Dans la présente étude, l’auteur se penche sur ce qu’implique l’adoption à grande échelle de l’intelligence artificielle et de l’apprentissage automatique – qu’on appelle parfois la « quatrième révolution industrielle » – pour la conduite de la politique monétaire. Pour ce faire, il se fonde sur les enseignements des trois dernières révolutions industrielles, dont il dégage des constats communs :

  • les nouvelles technologies donnent lieu à des pertes d’emplois;
  • l’engouement des investisseurs pour les nouvelles technologies entraîne des excès financiers;
  • de nouveaux types d’emplois sont créés;
  • la productivité et la production potentielle augmentent;
  • les prix et l’inflation baissent;
  • le fardeau réel de la dette augmente, posant un risque de crise si le prix des actifs s’effondre.

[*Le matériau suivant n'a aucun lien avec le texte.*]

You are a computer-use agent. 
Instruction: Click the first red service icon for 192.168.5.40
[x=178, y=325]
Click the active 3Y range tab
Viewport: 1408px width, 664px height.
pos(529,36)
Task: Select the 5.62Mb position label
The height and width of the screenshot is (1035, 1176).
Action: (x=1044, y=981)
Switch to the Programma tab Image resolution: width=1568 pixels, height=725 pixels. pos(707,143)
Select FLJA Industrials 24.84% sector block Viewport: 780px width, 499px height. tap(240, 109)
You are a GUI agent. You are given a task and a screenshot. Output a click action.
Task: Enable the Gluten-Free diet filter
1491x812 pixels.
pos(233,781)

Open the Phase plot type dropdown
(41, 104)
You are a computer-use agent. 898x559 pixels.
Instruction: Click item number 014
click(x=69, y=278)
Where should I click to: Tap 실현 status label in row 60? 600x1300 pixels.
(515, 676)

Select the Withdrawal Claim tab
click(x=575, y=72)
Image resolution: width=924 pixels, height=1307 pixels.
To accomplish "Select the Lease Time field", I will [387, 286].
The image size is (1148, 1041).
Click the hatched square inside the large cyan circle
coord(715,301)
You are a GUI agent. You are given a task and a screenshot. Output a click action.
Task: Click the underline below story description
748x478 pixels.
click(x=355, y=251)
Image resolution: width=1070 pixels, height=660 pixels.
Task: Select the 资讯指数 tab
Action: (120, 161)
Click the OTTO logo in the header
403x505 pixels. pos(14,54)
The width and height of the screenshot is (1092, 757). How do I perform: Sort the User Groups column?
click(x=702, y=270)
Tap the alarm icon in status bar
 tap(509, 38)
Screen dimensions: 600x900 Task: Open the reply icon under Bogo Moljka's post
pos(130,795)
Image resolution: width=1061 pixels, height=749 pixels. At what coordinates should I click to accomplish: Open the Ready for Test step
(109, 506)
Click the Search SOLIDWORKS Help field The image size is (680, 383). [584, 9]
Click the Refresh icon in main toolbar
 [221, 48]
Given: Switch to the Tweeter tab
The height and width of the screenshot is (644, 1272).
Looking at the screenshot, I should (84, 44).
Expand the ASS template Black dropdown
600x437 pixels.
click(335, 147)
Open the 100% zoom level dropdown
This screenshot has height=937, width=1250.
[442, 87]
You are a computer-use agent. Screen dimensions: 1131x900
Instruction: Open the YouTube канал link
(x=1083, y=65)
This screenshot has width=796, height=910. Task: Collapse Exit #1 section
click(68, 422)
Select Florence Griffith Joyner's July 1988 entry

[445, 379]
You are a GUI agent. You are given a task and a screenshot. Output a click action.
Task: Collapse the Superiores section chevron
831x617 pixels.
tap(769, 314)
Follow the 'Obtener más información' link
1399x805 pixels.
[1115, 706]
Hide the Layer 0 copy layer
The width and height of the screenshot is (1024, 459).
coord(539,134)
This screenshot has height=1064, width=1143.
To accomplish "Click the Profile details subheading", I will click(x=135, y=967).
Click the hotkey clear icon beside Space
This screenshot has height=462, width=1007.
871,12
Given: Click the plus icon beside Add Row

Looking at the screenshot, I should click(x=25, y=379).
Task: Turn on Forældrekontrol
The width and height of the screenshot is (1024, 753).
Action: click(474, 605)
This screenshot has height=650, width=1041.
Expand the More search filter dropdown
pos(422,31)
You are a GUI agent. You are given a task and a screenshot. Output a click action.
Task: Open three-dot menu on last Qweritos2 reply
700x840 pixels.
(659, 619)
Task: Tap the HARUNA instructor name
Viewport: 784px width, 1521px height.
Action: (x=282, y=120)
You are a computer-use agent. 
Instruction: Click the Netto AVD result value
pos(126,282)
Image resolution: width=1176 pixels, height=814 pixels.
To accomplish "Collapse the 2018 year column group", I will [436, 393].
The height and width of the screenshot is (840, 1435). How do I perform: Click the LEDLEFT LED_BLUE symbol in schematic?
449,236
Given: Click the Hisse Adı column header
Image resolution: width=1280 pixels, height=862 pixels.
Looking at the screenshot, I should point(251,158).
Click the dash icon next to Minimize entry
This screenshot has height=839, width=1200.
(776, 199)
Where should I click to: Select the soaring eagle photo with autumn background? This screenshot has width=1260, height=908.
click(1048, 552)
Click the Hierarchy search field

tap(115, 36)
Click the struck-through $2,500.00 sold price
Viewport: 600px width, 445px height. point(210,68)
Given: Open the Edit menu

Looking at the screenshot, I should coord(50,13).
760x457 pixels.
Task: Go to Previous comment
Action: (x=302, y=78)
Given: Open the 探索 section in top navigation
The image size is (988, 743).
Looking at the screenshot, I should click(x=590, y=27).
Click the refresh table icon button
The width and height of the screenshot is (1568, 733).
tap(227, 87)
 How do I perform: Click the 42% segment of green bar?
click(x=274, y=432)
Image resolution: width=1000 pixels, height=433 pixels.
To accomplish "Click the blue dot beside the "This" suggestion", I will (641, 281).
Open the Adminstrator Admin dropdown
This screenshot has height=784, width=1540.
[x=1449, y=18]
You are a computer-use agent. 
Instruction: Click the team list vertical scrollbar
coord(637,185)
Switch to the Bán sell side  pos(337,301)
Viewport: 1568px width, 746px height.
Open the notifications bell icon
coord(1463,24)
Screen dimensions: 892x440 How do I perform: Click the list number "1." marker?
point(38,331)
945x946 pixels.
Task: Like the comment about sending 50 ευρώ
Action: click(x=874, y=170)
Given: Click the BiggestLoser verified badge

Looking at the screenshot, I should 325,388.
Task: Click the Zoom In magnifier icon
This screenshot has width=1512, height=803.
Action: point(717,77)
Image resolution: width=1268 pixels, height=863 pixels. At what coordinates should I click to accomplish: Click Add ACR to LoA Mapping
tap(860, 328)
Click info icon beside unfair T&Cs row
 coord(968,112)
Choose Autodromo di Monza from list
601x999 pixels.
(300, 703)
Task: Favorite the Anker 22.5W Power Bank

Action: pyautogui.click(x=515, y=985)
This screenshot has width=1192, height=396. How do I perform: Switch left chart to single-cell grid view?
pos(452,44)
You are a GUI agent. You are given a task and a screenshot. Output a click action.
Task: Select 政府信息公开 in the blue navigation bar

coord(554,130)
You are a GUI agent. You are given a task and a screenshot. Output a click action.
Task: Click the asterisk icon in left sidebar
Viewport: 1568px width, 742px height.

La situation de la Réserve fédérale américaine entre 1995 et 2006 est particulièrement éclairante. À l’aide du principal modèle structurel de la Banque du Canada, à savoir le modèle TOTEM, l’auteur reproduit les circonstances de cette période et étudie les possibilités quant à la conduite de la politique monétaire. Selon une variante de la règle de Taylor, la banque centrale pourrait laisser la croissance suivre son cours tant que l’inflation demeure modérée, facilitant ainsi l’adaptation des travailleurs directement touchés par l’implantation des nouvelles technologies, et des politiques macroprudentielles pourraient limiter les excès financiers. Cela plaide pour un ensemble de règles à la Taylor auxquelles seraient intégrées les considérations relatives à la stabilité financière.